Pars plana anterior vitrectomy
Kevin Miller, MD, shared his pearls for pars plana anterior vitrectomy, noting that he had numerous pearls, but he distilled his presentation down to his “pet peeve” pearls.
- Anesthetize the patient really well – If the eye is under topical anesthesia, he said to inject additional intracameral lidocaine. Inject sub-Tenon’s anesthesia where you plan to make any sclerotomies, he said, and administer additional intravenous sedation. If it is a planned vitrectomy, Dr. Miller said to perform an orbital injection or administer general anesthesia.
- Pay attention to fluidics – Close the phaco incision, if there is one, with sutures. Dr. Miller also said to match the size of the sclerotomy to the gauge of the vitrector and any other instruments you will be using. Make the sclerotomies with the eye pressurized and ramp up the IOP slowly. Maintain a steady and comfortable IOP (around 30 mmHg is good pressure).
- Know the difference between vitrectomy modes
- Stay away from the iris – When cutting vitreous near the iris, always turn the port on the vitrector away from the iris. The iris likes to jump into the port. Use the highest cutting rate available on your machine
- Eliminate vitreous traction and incarceration – Dr. Miller said to move the vitrector very slowly and deliberately during the initial stages of a vitrectomy. Check the incisions for vitreous before you wrap up. He also added that a peaked pupil is a tell-tale sign of vitreous prolapse. He said to stain the vitreous with triamcinolone if you can’t see it. He said that vitreous to the incision can cause decentration and wound leak.
Editors’ note: Dr. Miller has financial interests with Alcon and Johnson & Johnson Vision.
Pseudophakic dysphotopsia
Sam Masket, MD, shared pearls for dealing with pseudophakic dysphotopsia. He first said it’s important to know the different types of dysphotopsia. Pseudophakic dysphotopsia are undesired photic phenomena associated with otherwise uncomplicated cataract surgery. He noted diffractive optic dysphotopsia, positive dysphotopsia, and negative dysphotopsia.
His second pearl was to know how to exchange single-piece IOLs and to be aware of varying haptic designs. Pearl three was that positive dysphotopsia is induced by a square edge design and high index of refraction (it is IOL specific). Dr. Masket added that miotics may help positive dysphotopsia symptoms.
His next pearl was that negative dysphotopsia is induced by any IOL type or design. It is related to the position of the lens in the eye, he said, and miotics worsen negative dysphotopsia symptoms. His last pearl was that the dysphotopsia patient is not crazy, and it’s a team effort to help them.
Editors’ note: Dr.

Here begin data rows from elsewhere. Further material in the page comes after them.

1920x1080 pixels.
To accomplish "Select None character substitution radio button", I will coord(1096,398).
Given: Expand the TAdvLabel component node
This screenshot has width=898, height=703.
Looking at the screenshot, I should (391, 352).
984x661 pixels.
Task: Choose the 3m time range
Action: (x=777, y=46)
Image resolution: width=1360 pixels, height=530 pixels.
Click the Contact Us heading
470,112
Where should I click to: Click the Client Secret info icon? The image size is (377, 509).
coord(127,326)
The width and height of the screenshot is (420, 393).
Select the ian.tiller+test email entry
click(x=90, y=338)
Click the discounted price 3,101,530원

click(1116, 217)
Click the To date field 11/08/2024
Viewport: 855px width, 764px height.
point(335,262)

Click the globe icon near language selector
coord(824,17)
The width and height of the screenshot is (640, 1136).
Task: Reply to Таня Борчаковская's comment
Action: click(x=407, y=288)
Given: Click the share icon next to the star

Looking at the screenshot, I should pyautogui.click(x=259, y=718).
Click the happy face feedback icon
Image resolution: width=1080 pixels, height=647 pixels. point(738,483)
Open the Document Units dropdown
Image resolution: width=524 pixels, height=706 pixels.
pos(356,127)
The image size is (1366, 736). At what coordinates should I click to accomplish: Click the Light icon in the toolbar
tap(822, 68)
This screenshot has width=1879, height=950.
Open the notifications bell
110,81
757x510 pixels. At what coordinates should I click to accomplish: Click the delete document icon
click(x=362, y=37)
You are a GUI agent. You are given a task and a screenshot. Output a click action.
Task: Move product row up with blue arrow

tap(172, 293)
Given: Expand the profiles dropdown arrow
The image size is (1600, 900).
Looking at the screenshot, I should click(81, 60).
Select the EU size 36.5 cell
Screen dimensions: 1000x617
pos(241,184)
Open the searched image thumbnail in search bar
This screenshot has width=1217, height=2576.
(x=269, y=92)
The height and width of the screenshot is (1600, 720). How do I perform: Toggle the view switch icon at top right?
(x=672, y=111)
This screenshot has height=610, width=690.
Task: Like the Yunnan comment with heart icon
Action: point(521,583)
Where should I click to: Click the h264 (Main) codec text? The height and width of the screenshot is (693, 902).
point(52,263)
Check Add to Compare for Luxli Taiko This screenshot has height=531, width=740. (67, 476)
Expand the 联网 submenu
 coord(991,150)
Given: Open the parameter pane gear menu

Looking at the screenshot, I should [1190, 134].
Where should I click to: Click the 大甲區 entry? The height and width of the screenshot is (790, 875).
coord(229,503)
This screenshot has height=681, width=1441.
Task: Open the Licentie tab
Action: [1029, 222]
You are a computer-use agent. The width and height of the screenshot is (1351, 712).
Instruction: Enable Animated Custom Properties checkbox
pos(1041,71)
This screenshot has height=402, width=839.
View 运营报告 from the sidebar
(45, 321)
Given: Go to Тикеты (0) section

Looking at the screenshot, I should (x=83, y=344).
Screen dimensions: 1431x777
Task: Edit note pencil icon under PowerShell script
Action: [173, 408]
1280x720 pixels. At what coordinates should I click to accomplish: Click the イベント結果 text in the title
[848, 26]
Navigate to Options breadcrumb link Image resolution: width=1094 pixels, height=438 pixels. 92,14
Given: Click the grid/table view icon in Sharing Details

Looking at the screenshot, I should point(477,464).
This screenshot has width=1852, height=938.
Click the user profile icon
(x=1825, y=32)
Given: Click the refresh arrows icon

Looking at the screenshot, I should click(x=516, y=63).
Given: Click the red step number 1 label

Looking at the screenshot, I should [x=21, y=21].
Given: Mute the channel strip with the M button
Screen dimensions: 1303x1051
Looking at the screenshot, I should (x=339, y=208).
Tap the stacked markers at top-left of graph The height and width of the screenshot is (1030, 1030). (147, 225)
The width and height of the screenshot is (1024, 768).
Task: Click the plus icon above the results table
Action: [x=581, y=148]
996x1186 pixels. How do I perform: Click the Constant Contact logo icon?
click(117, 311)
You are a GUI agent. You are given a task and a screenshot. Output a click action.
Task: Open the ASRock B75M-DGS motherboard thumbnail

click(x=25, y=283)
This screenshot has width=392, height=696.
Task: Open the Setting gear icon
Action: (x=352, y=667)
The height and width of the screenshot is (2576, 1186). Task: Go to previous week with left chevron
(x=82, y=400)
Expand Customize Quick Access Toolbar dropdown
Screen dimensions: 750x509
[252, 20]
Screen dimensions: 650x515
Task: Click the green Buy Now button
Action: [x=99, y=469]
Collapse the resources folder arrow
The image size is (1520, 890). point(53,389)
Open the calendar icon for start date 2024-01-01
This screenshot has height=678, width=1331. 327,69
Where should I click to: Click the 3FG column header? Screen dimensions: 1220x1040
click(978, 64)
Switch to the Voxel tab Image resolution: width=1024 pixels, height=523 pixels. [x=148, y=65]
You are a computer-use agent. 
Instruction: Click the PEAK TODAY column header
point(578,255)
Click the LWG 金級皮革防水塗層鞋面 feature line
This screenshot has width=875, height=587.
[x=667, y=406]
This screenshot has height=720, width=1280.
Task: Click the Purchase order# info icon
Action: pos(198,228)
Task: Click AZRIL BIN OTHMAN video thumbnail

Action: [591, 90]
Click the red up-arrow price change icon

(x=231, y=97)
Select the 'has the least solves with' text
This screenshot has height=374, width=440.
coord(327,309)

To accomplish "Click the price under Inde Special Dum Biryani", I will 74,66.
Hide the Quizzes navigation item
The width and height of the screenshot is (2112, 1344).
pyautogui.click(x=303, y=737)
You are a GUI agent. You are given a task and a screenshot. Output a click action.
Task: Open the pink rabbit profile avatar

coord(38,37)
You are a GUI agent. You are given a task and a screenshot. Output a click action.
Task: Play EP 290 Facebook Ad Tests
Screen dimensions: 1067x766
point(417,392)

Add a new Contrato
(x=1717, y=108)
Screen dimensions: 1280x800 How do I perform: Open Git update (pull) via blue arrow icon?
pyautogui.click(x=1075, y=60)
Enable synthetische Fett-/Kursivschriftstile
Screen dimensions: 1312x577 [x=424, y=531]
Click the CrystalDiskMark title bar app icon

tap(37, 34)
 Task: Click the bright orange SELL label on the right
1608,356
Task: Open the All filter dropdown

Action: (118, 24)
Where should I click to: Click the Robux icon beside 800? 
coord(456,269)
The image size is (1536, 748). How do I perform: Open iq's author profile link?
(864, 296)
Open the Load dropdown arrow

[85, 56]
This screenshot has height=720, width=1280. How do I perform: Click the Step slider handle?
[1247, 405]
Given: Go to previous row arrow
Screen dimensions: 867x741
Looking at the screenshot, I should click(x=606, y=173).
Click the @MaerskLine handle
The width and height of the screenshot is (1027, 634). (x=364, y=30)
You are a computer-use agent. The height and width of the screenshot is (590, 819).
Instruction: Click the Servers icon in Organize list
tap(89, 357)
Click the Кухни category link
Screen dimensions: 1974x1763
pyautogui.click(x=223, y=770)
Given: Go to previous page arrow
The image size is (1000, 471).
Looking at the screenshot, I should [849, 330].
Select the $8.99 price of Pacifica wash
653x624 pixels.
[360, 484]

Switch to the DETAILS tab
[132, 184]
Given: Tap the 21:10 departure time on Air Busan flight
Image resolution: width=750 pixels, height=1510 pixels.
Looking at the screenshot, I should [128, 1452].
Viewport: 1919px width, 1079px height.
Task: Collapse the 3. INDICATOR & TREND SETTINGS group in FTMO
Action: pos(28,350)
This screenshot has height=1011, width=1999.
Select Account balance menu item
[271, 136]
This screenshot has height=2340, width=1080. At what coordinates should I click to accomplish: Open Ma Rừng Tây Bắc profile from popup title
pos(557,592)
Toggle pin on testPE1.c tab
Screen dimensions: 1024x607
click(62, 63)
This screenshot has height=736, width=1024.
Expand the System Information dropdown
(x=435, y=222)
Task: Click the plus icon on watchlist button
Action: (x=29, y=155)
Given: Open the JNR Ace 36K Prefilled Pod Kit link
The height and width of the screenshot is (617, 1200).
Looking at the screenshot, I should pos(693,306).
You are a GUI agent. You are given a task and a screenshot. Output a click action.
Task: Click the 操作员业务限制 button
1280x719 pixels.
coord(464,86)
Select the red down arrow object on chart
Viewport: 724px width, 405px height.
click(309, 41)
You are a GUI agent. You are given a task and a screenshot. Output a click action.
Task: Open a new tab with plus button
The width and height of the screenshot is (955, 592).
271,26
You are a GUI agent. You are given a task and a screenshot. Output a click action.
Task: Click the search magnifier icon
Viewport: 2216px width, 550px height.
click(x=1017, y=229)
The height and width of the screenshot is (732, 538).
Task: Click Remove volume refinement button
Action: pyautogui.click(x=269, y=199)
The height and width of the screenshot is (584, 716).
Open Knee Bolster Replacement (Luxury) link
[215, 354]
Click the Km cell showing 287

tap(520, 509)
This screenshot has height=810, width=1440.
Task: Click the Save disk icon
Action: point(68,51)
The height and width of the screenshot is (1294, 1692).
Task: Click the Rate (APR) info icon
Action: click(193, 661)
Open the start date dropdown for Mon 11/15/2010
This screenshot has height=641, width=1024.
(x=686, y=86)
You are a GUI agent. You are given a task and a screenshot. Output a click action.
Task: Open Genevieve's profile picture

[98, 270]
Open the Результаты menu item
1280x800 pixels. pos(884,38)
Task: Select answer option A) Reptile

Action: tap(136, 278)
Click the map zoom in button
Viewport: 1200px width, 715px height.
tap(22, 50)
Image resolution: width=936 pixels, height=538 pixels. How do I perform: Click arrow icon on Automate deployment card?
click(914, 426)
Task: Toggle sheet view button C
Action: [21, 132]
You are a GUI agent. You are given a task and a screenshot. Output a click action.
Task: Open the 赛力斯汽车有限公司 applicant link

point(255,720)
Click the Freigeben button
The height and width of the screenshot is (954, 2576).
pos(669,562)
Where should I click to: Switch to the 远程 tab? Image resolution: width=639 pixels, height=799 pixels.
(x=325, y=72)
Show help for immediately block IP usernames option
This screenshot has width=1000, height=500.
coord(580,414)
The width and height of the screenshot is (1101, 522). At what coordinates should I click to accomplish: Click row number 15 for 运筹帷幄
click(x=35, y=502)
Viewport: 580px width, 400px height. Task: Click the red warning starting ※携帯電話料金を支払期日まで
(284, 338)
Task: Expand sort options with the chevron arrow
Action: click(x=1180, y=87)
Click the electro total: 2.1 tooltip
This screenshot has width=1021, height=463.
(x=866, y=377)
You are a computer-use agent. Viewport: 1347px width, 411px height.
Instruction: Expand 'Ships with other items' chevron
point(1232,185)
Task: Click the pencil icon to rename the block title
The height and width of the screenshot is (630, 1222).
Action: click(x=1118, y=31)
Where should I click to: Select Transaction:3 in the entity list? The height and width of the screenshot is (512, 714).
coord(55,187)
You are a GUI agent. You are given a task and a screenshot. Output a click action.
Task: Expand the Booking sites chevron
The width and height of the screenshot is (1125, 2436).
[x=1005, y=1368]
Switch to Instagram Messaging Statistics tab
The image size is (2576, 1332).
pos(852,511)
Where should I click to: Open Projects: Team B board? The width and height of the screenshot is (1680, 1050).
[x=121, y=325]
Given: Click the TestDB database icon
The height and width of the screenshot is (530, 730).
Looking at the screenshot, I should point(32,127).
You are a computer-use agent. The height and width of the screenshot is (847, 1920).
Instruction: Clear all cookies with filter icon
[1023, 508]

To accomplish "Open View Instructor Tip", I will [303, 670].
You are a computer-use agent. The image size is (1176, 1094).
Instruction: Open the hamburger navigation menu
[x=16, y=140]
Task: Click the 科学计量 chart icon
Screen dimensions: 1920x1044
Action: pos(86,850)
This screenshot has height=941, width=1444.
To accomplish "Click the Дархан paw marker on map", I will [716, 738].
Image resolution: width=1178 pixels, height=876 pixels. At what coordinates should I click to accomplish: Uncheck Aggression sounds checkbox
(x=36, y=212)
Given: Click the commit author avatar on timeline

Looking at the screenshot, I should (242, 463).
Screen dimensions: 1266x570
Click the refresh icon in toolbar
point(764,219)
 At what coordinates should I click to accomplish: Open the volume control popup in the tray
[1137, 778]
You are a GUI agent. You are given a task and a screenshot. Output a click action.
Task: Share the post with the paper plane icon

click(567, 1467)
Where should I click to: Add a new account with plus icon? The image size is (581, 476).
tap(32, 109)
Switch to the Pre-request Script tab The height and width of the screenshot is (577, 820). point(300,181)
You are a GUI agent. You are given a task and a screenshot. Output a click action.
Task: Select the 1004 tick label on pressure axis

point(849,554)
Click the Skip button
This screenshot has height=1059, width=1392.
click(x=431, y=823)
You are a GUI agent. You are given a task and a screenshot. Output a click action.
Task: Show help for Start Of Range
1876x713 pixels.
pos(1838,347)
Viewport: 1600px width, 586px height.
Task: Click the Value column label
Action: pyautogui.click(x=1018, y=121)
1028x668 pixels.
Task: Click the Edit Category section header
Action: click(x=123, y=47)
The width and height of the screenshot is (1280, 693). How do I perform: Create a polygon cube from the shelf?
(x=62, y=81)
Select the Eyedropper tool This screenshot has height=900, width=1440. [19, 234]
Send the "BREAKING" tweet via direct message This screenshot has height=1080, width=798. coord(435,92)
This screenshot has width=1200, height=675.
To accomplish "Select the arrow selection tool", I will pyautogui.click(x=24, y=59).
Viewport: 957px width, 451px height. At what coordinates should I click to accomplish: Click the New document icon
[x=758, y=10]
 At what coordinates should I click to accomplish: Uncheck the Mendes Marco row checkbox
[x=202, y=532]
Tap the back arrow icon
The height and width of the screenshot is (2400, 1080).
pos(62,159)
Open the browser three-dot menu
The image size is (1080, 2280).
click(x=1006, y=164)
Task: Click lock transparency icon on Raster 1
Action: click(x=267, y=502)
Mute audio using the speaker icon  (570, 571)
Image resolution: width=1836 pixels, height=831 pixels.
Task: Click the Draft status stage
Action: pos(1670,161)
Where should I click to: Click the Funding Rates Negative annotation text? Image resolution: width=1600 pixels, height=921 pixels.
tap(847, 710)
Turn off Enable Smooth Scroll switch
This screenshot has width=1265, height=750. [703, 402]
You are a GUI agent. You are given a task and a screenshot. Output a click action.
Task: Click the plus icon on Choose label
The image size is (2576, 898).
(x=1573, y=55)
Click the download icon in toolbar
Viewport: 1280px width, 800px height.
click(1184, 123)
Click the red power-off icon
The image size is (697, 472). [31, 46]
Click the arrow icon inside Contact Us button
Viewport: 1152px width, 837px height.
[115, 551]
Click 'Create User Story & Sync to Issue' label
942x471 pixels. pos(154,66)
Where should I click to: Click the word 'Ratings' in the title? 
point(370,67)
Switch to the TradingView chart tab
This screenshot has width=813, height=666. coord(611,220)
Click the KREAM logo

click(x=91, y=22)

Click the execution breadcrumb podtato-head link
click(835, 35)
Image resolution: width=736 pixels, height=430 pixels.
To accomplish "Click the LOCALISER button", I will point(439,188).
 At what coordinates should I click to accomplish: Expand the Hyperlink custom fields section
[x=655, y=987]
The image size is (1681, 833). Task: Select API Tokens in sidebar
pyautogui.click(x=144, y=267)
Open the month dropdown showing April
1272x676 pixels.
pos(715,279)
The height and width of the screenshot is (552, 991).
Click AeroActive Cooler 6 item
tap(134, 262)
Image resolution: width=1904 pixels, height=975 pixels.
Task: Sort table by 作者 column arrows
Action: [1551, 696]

Masket has no relevant financial interests.
Improving approach to cataract surgery
Mitchell Weikert, MD, gave the Kelman Lecture on the topic of demystifying technology: understanding the diagnostic black boxes can improve our approach to cataract surgery.
As cataract surgery has evolved, we’ve been fortunate to gain access to increasingly sophisticated technologies, Dr. Weikert said, but we still have postop surprises on a regular basis. If you dig a little deeper you can find ways to avoid potential problems, improve results, and increase patient satisfaction.
Dr. Weikert went on to discuss some of the various calculation formulas that are available. He also discussed the importance of keratometry and biometry and how these are calculated, as well as updates to these technologies through the years.
Editors’ note: Dr. Weikert has financial interests with several ophthalmic companies.